═══ Source material

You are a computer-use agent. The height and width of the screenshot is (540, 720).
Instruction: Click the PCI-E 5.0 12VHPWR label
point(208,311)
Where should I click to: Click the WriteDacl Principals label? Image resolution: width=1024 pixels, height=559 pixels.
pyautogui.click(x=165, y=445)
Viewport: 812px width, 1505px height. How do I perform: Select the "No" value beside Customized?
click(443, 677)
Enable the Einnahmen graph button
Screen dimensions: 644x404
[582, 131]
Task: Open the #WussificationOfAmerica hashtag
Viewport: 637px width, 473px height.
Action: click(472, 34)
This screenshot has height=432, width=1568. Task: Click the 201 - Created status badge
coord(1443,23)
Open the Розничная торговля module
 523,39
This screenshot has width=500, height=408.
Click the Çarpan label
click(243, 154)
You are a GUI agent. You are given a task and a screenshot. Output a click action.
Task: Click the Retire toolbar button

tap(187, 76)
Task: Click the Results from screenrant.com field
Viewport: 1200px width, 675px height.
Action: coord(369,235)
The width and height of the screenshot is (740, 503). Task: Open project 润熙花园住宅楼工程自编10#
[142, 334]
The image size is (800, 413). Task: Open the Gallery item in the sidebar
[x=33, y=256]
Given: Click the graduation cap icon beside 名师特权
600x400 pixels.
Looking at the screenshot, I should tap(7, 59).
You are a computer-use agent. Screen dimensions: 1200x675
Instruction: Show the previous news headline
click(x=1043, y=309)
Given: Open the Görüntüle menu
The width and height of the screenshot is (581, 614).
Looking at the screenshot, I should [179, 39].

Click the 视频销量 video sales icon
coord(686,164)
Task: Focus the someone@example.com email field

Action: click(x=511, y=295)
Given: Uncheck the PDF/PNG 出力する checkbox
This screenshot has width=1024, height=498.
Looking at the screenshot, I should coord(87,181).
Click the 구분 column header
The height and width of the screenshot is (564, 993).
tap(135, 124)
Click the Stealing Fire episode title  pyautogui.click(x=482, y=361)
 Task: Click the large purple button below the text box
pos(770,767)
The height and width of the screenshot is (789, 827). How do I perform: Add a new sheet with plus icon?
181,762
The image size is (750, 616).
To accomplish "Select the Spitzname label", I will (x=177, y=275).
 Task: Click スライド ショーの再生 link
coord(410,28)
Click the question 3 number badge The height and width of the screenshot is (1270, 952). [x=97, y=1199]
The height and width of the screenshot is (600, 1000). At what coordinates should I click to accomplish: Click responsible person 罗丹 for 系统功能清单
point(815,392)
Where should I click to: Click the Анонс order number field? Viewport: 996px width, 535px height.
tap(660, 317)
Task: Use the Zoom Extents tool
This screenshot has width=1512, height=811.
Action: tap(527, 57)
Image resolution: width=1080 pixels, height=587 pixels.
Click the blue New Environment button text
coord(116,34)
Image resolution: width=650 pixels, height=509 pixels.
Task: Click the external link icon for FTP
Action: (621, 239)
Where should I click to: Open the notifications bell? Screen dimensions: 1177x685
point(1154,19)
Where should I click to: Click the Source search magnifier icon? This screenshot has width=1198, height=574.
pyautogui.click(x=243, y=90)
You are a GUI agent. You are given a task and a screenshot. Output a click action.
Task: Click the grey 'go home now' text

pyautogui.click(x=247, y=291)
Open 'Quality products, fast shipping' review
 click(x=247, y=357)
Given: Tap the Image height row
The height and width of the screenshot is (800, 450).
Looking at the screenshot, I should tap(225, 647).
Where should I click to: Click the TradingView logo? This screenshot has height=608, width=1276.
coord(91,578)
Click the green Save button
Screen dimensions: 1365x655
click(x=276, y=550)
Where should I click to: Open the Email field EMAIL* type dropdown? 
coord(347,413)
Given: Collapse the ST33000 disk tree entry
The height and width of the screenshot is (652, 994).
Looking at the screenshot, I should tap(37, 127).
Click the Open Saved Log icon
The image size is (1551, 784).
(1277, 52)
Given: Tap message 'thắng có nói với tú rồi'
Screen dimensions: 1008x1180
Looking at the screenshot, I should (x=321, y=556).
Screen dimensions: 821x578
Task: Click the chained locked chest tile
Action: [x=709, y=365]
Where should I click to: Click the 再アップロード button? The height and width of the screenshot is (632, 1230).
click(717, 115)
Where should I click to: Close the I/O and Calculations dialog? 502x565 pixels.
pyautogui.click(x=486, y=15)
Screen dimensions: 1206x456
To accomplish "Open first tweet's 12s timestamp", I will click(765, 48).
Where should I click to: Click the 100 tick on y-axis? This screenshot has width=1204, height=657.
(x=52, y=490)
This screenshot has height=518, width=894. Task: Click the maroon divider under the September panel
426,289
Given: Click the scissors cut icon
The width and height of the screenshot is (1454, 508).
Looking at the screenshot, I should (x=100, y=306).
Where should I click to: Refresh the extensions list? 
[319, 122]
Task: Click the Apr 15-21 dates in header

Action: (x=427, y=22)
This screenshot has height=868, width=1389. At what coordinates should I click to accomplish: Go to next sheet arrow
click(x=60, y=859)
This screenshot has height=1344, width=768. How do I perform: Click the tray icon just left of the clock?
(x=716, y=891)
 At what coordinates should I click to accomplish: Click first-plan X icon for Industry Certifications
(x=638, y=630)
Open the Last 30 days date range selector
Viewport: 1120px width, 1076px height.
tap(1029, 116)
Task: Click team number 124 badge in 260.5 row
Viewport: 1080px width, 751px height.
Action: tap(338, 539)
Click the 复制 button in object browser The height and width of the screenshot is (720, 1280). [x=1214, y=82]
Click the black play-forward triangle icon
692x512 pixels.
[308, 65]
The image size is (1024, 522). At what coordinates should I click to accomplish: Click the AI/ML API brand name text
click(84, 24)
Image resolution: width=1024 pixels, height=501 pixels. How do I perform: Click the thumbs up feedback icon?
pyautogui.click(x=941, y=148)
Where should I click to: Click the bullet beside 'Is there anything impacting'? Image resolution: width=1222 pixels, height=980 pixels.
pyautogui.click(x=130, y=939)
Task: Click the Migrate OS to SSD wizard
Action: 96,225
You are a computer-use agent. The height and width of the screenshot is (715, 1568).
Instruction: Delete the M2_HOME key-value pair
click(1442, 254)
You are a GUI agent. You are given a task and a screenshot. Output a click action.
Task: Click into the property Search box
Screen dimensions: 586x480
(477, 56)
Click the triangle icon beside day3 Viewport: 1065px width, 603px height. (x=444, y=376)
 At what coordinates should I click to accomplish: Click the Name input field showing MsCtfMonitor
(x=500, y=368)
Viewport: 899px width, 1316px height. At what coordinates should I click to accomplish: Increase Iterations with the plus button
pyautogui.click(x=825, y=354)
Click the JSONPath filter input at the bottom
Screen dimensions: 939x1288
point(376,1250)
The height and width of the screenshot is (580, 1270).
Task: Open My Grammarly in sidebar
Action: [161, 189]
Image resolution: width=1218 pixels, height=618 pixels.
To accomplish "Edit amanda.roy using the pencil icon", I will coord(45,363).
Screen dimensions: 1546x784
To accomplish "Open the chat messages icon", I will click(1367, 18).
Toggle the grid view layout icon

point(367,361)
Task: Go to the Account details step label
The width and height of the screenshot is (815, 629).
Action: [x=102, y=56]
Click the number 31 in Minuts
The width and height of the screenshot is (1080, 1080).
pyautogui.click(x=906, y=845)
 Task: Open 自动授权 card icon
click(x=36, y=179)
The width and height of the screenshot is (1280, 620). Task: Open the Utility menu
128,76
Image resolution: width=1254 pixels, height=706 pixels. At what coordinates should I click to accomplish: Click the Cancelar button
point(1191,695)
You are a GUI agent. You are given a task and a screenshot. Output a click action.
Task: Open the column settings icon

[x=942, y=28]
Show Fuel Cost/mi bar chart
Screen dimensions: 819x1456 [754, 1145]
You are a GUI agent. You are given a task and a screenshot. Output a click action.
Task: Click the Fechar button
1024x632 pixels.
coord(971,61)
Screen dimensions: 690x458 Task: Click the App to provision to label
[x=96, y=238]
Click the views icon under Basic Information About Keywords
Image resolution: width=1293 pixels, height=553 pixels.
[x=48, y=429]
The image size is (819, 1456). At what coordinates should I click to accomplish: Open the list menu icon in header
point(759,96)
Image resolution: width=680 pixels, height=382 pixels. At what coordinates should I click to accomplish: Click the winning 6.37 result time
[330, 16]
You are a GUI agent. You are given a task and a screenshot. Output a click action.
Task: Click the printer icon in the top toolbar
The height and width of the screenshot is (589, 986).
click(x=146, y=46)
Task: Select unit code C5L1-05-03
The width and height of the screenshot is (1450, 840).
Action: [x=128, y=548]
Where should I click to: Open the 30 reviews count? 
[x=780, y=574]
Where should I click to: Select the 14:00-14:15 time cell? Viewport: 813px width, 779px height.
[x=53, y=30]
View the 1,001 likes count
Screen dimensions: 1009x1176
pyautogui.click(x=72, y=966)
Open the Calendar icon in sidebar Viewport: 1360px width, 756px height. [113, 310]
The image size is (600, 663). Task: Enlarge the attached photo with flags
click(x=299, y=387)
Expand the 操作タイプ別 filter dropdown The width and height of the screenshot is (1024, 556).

══════

#### Assigned task:
Your answer must be the lines from the first line of the entries above through the line that contains "Task: Open the #WussificationOfAmerica", written out exactly.

#### Response to this exercise:
You are a computer-use agent. The height and width of the screenshot is (540, 720).
Instruction: Click the PCI-E 5.0 12VHPWR label
point(208,311)
Where should I click to: Click the WriteDacl Principals label? Image resolution: width=1024 pixels, height=559 pixels.
pyautogui.click(x=165, y=445)
Viewport: 812px width, 1505px height. How do I perform: Select the "No" value beside Customized?
click(443, 677)
Enable the Einnahmen graph button
Screen dimensions: 644x404
[582, 131]
Task: Open the #WussificationOfAmerica hashtag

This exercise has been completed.